Riset 20 Tahun Kepemimpinan 3 Presiden, Mahasiswa Untag Temukan Hubungan Korupsi dan Kemiskinan
Menurut Mahardika, tingginya kasus korupsi mencerminkan lemahnya pengawasan pengelolaan keuangan negara.
“Jika korupsi terus terjadi, maka dana pembangunan tidak sepenuhnya sampai kepada masyarakat. Dampaknya, program pengentasan kemiskinan tidak berjalan optimal,” jelasnya.
Mahardika juga menyoroti dinamika utang luar negeri Indonesia dalam dua dekade terakhir. Secara teori, utang dapat menjadi instrumen pembangunan apabila digunakan secara produktif dan akuntabel.

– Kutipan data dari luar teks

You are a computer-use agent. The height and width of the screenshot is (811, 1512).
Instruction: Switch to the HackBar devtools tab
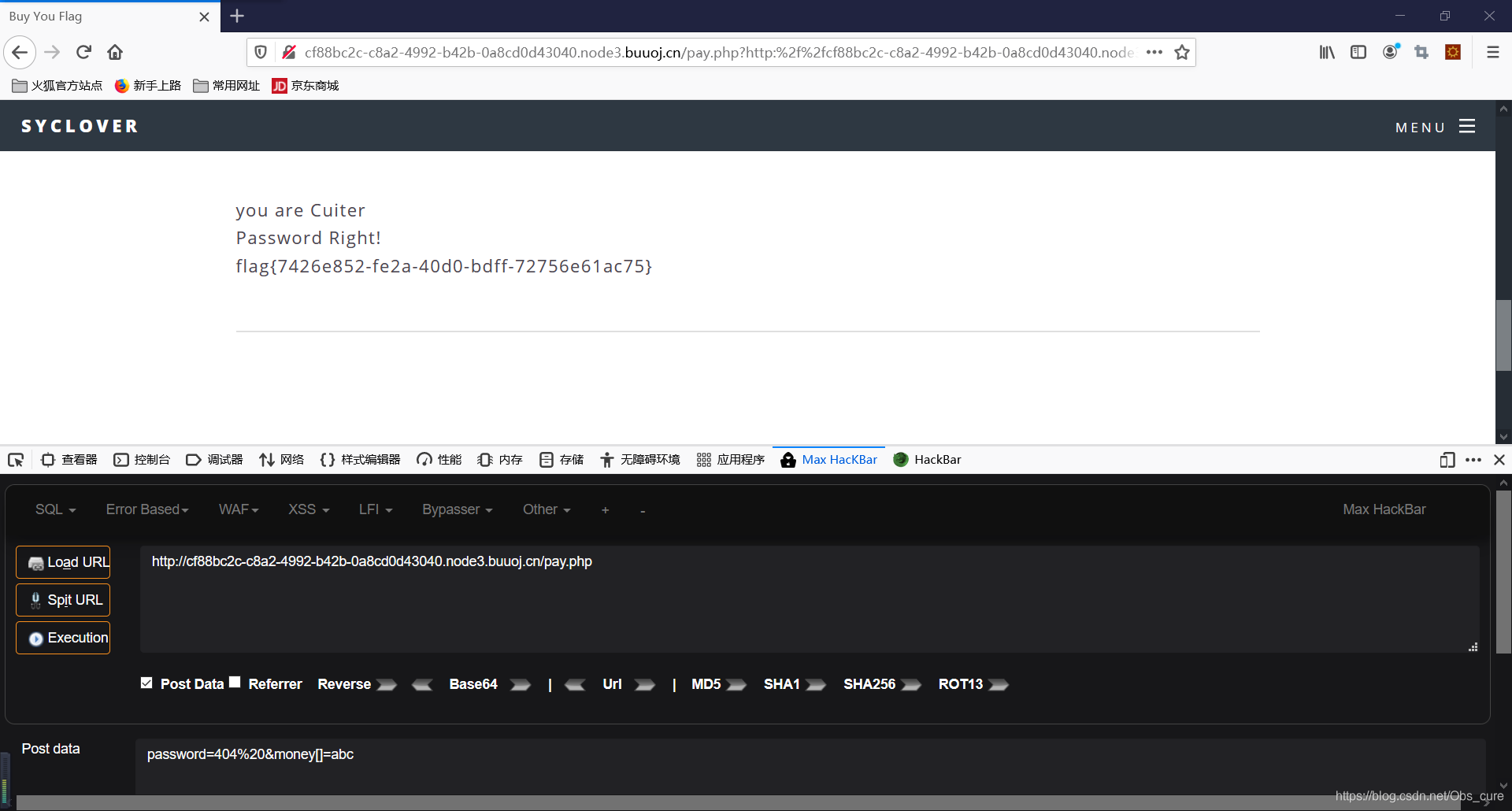pos(928,460)
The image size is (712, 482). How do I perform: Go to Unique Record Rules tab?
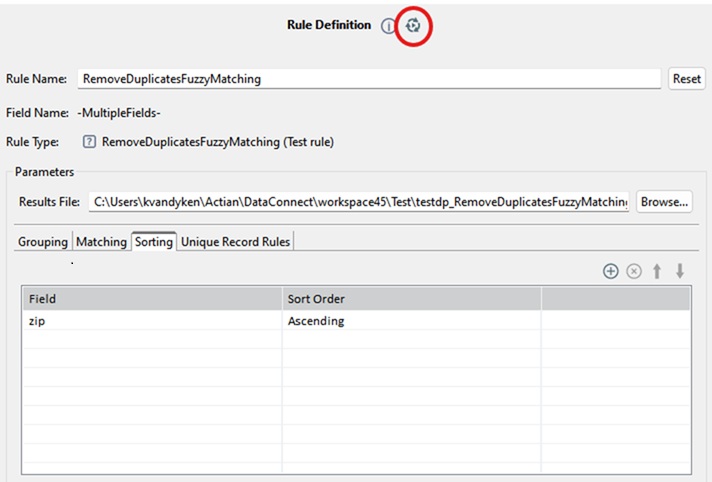[x=235, y=242]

Namun, temuan risetnya menunjukkan bahwa penurunan angka kemiskinan belum sepenuhnya sebanding dengan peningkatan utang luar negeri dalam periode yang sama.
“Utang luar negeri seharusnya mampu mendorong pembangunan dan membantu masyarakat keluar dari garis kemiskinan. Penurunan kemiskinan memang ada, tetapi belum signifikan jika dibandingkan dengan kenaikan utangnya,” ungkapnya.
Ia menegaskan bahwa utang bukan semata persoalan besar atau kecilnya nominal, melainkan soal efektivitas dan transparansi penggunaannya.
Salah satu temuan yang mengusik Mahardika adalah kesenjangan nyata antara wilayah perkotaan dan daerah terpencil.
Di kota besar, kemiskinan mungkin tidak tampak mencolok. Namun di wilayah tertinggal, akses dasar seperti pendidikan, layanan kesehatan, hingga infrastruktur masih menjadi persoalan serius.
“Di kota besar, kemiskinan mungkin tidak terlalu terlihat. Tapi di daerah terpencil Indonesia, kondisinya sangat terasa,” katanya.
Hal ini menunjukkan bahwa persoalan kemiskinan bukan hanya tentang angka nasional, tetapi juga tentang distribusi kesejahteraan yang belum merata.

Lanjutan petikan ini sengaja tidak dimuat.